Roman Society and Economy
Roman society was hierarchical and slave-owning, structured by citizenship, patronage, and family, while its economy rested on agriculture, an integrated Mediterranean trade, and the demands of a vast empire.
Definition
The study of the social organization and material economy of ancient Rome across the Republic and Empire.
Scope
This topic covers the social structure and economic life of the Roman world: orders and status, citizenship, the family and patronage, slavery and freedmen, the agricultural base, trade and urbanization, taxation and money, and the role of population, disease, and environment in shaping Roman prosperity and crisis.
Core questions
- How was Roman society stratified by status, wealth, and citizenship?

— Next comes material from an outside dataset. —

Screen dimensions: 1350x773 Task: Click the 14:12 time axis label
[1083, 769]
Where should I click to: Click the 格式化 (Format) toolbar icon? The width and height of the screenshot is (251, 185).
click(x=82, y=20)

- What role did slavery and the family play in Roman social life?
- How did the Roman economy function and how integrated were its markets?
- How did population, environment, and disease affect Roman society over time?
Key theories
- Slave society
- Keith Bradley's and others' characterization of Rome as one of history's few genuine 'slave societies', in which enslaved labor was central to elite wealth and social structure.
- Environment and the fate of Rome
- Kyle Harper's argument that climate change and pandemics, such as the Antonine and Justinianic plagues, played a major role in the trajectory and decline of the Roman world.
History
Roman social and economic history draws on legal texts, inscriptions, papyri, coinage, and archaeology, including survey data and material such as shipwrecks and amphorae. The field has been transformed by quantitative and comparative approaches and, more recently, by the integration of climate and disease evidence from the natural sciences.
Debates
- Scale and sophistication of the Roman economy
- Scholars debate whether the Roman economy saw significant per-capita growth and market integration or remained a largely agrarian, low-growth system, building on and revising Finley's primitivist model.
Key figures
- Peter Garnsey
- Richard Saller
- Walter Scheidel
- Keith Bradley
Related topics
Seminal works
- garnsey1987
- scheidel2007
- bradley1994
Frequently asked questions
- How important was slavery to Rome?
- Slavery was central to the Roman economy and society, with enslaved people working in agriculture, mines, households, and many trades, making Rome one of the few true slave societies in history.
- What did the Roman economy depend on?
- It rested primarily on agriculture, supplemented by extensive Mediterranean trade, mining, and the redistribution of taxes and grain to feed cities and the army.